ConcordanceCrawler is a tool for automatic concordance extraction from the Internet. A concordance is a sentence containing some given word. Take an English word, and ConcordanceCrawler will be able to download you hundreds thousands of sentences with your word.
ConcordanceCrawler is a console application whose main purpose is crawling of English verbs or other words, but you can also use its API. It allows you to adapt ConcordanceCrawler to any other language.
Click here: http://quest.ms.mff.cuni.cz:10381/
I recommend ConcordanceCrawler installation in Python virtual environment (see
https://virtualenv.pypa.io/ ). All dependent libraries will be installed automaticaly except one.

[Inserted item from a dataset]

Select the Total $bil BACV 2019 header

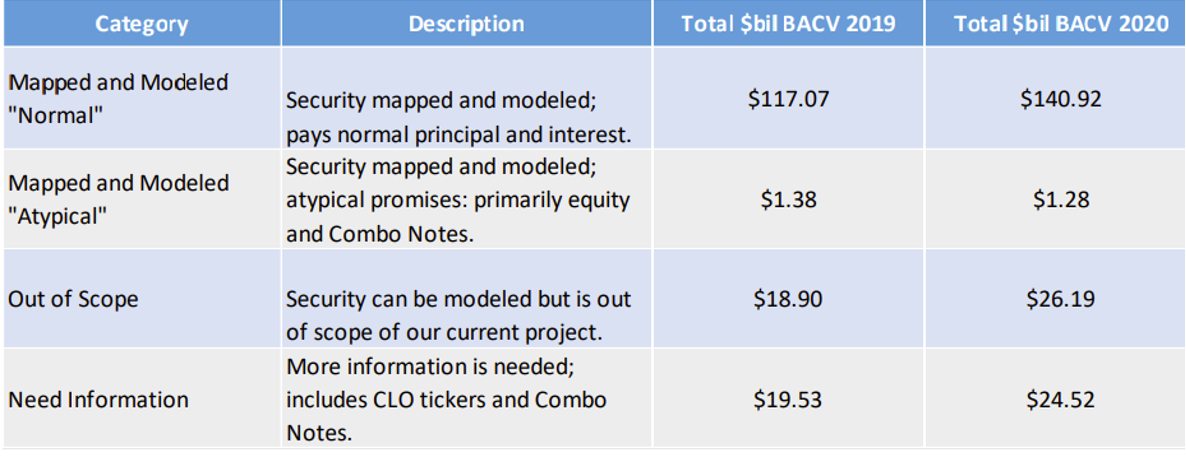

The only nontrivial dependency is lxml
, you must install it globaly with root permissions. On the other hand it's needed
for fast parsing. Install lxml
by following command (if you use Python 3 and Debian/Ubuntu) or follow instructions on its homepage:
sudo apt-get install python3-lxml
If you have working lxml
library, you can create your new Python virtual environment with access to the global lxml
installation, and then install ConcordanceCrawler there.
For Python3:
virtualenv -p python3 p3 --system-site-packages
source p3/bin/activate
pip install git+https://github.com/Gldkslfmsd/concordance-crawler.git
(For Python2 just substitute 3 for 2.)
If you want to use also automatic lemmatizing and part-of-speech tagging,
then install also
textblob
library, but it's not necessary, you can use ConcordanceCrawler
pretty well without it. It's quite huge, because it uses nltk
. For
installing it just type pip install textblob
and python -m textblob.download_corpora
.
Now you can use simply ConcordanceCrawler -h
to run it and see its options.
ConcordanceCrawler works with Python2 >= 2.7 and with Python3 >= 3.2.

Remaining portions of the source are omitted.